The AA implementation from nVidia is standard code. This is good, btw. It is the same in design as AMD would offer.

The vendor lock out is not for the whole nV supplied code. There is a performance penalty for ATi cards because the alpha operations code still runs on the ATi card, the resolve path doesn't. So the ATi card does half the work and no result.

The vendor ID might be legally enforcable, but is it the best thing for the game, and for consumers? This is debatable, but my opinion is no.

What are AMD's options here? To provide code thats already included in the game? To provide an in-game option that can be provided by their own management tool? Both seem to be lacking significant returns for the time and money invested, especially as they were asking to address this issue before the game was released (see time line in BSN article).

nVidia could be getting major props from the community by 'magnanimously' allowing their AA implementation code to be used by ATi cards. They are choosing to protect their brand instead. This is detrimental to non-nVidia customers. Why should nVidia care about non-nVidia customers? Because one day they might want them to become nVidia customers, and this might leave a bad taste in their mouth.

Eidos should not have signed whatever agreement they did to include nVidia exclusive functions, if they wanted the best experience for all gamers. Obviously this title was aimed at nVidia customers, once the GPU accelerated only PhysX features were included, why not also lock out AA? It's not like ATi customers are getting the full game anyway, does it matter?

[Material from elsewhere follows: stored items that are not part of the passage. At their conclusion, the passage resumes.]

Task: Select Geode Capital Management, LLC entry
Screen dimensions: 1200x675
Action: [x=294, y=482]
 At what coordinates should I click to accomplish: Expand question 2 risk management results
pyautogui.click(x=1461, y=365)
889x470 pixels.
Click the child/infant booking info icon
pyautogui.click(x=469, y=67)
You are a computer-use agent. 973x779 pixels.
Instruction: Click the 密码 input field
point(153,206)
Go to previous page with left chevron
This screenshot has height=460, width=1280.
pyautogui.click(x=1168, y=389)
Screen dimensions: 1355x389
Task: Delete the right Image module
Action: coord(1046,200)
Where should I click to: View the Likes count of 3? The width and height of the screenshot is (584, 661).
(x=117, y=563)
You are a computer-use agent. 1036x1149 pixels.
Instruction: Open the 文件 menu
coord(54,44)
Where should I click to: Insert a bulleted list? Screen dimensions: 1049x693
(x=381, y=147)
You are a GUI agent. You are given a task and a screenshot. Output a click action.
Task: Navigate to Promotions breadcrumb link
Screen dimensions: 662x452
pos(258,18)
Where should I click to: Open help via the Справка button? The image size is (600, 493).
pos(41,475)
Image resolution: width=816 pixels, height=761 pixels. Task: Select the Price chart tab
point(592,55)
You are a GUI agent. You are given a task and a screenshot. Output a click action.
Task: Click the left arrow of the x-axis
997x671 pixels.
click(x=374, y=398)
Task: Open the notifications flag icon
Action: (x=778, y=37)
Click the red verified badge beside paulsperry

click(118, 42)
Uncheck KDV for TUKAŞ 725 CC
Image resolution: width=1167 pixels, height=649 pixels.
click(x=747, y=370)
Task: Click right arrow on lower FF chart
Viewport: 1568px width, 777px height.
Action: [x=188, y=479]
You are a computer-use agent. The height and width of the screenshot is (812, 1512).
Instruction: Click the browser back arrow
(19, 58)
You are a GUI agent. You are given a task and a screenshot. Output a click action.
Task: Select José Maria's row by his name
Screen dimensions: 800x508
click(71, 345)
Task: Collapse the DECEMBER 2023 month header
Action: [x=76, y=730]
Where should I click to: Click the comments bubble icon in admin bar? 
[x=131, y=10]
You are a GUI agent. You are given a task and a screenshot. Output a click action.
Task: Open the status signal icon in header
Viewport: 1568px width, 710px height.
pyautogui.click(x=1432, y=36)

AMD have a genuine beef here with the performanc penalty. For the rest, they are demonstrating nVidia's focus on their gaming customers.

To some this will be seen as being at the expense of all gamers, and potential customers. It's possible that some will only buy nVidia hardware from now on. It's possible that some will refuse to. This polarization is bad for the industry as it creates shcisms and shrinks markets, capping growth for all involved.

nVidia and Eidos have picked a poor road to travel down, and are making decisions based on cross-licensing and revenue bottom lines instead of consumer experience and value. This is a perfectly acceptable business practice, but if you have the choice to use a solution that doesn't restrict your market (especially in Eidos' case) why not go the most open way? Become a leader and driving force and the mind-share and goodwill will repay itself in sales.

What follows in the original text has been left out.